The International Maritime Organisation (IMO) has mandated that from 2020 vessels use marine fuels with less than 0.5% sulphur content outside the Emissions Control Areas (ECA), down from the current standard of 3.5%. This new regulation is likely to significantly increase demand for ultra-low sulphur distillates. Since, this fuel cannot be produced in all areas and since it is unlikely that sufficient investment is available to upgrade existing refineries, a large portion of the pent-up demand for these products will have to be met by imports.

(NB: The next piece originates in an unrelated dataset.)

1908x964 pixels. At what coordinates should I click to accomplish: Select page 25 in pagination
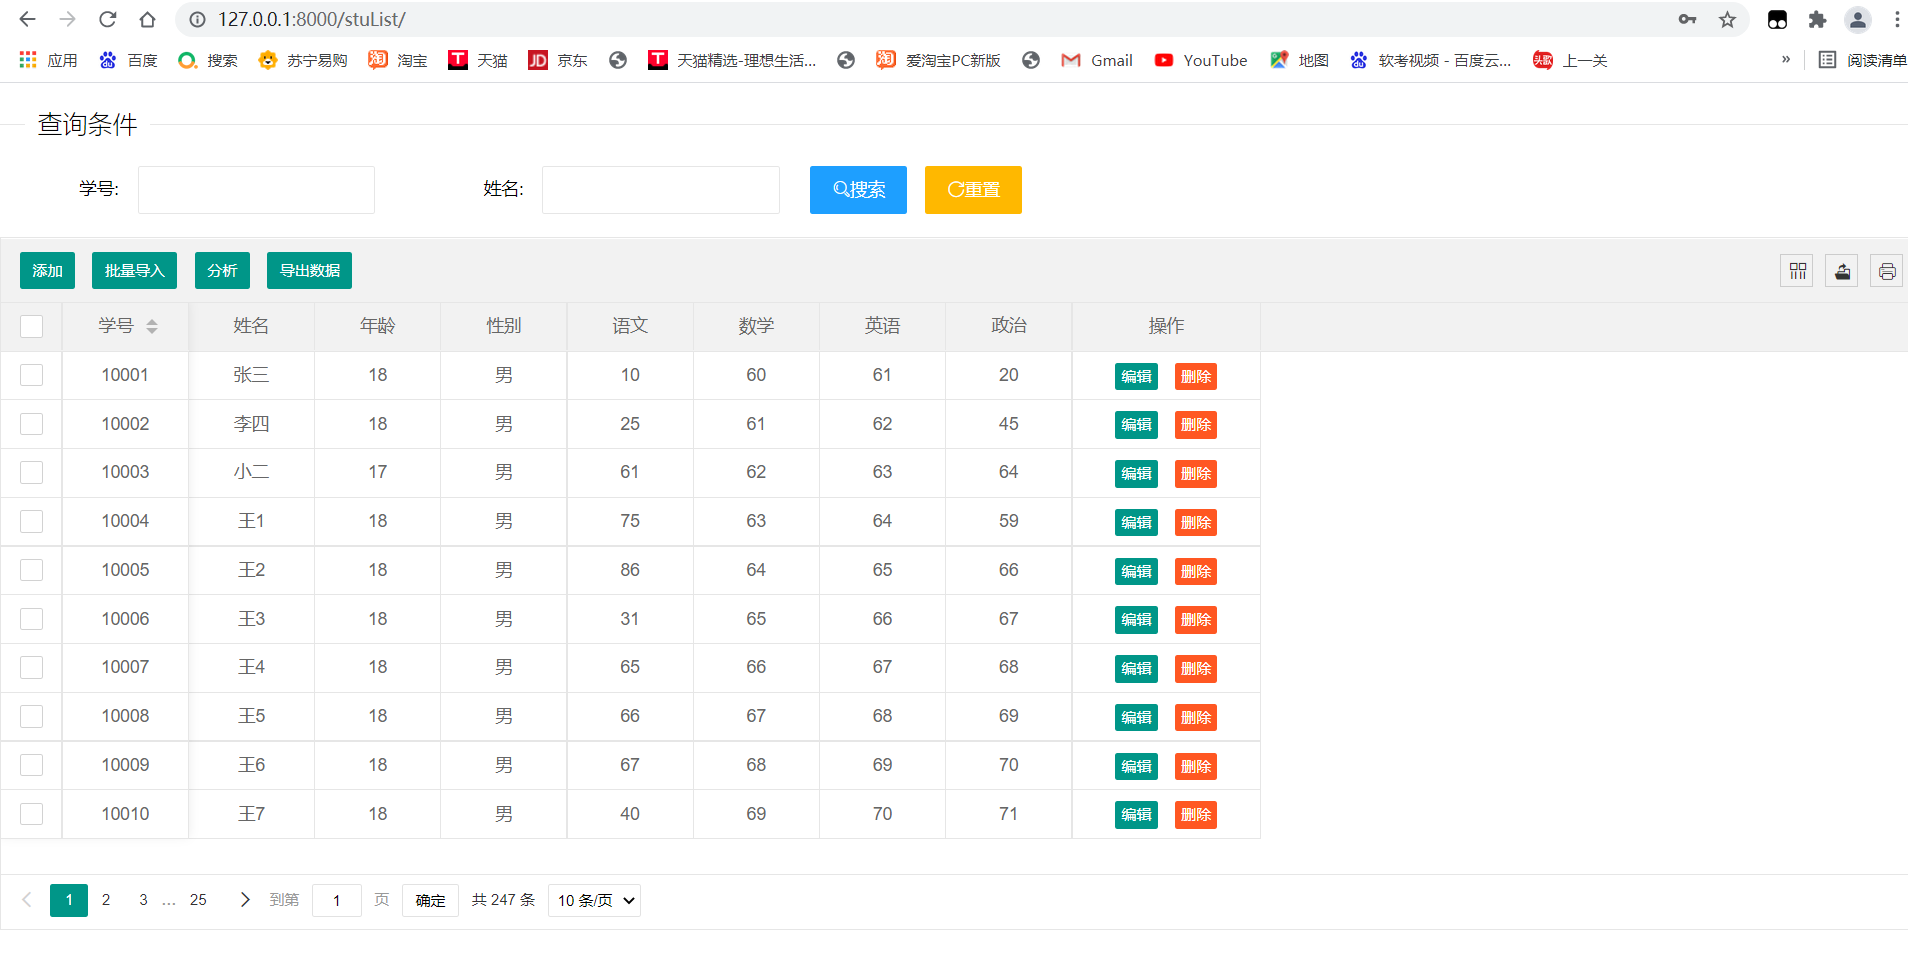coord(198,900)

This could structurally support demand for product tankers.
According to Clarksons total Seaborne volume of petroleum products has been growing at 4.1% CAGR since 2000 driven by refinery expansion and throughput.
The IEA expects refinery capacity to grow by 7 million b/d by 2022. Most of the additions are planned in the Middle East and Asia, in particular in China and India. In the IEA’s March 2017 OMR forecast, project cancellations in Brazil dramatically reduce South America additions.
Asia is already a net importer of Naphtha and is expected to add gasoline and diesel to its product imports basket. While Middle Eastern refinery throughput will cover some of this requirement, Asian importers will have to look to US and European markets to secure the needed products.
Seaborne trade thrives on the existence of mismatches – in the oil products sector these can be in any given country driven by differences among the types of products produced and demanded, the types and quality of oil products produced by refineries, and the margins achieved by refineries due to the different prices of crude oil used, of the energy consumed and of their technological sophistication. The global refinery map is constantly changing, leading to product supply imbalances between regions. As these mismatches grow product tanker demand will increase.
According to Affinity Shipping there are 31 ship currently under construction that will not be delivered this year.